»»
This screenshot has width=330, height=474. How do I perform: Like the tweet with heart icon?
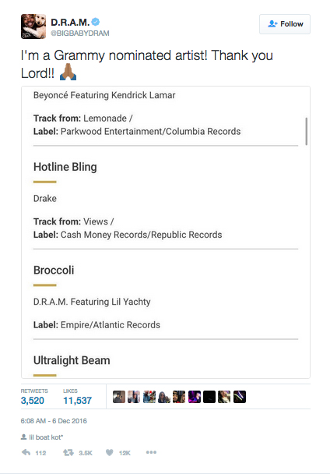(x=110, y=452)
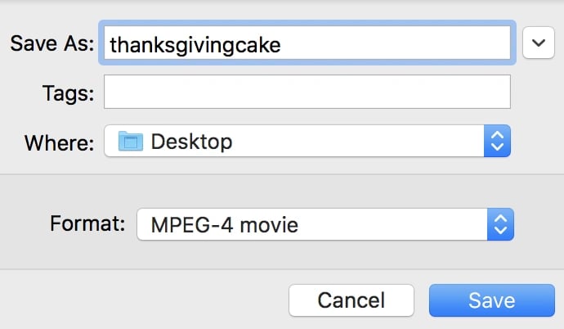Focus the Tags input field
Screen dimensions: 564x329
(307, 92)
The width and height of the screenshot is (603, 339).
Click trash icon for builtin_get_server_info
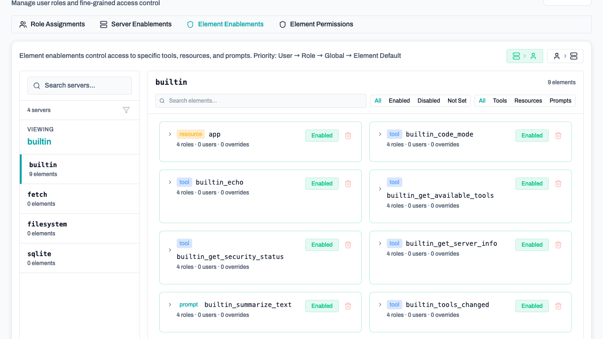click(x=558, y=245)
««
Only the lines from the line with "The width and" through the end of the records belong in your copy. Repeat them exactly, without pictures.

Task result
The width and height of the screenshot is (603, 339).
Click trash icon for builtin_get_server_info
click(x=558, y=245)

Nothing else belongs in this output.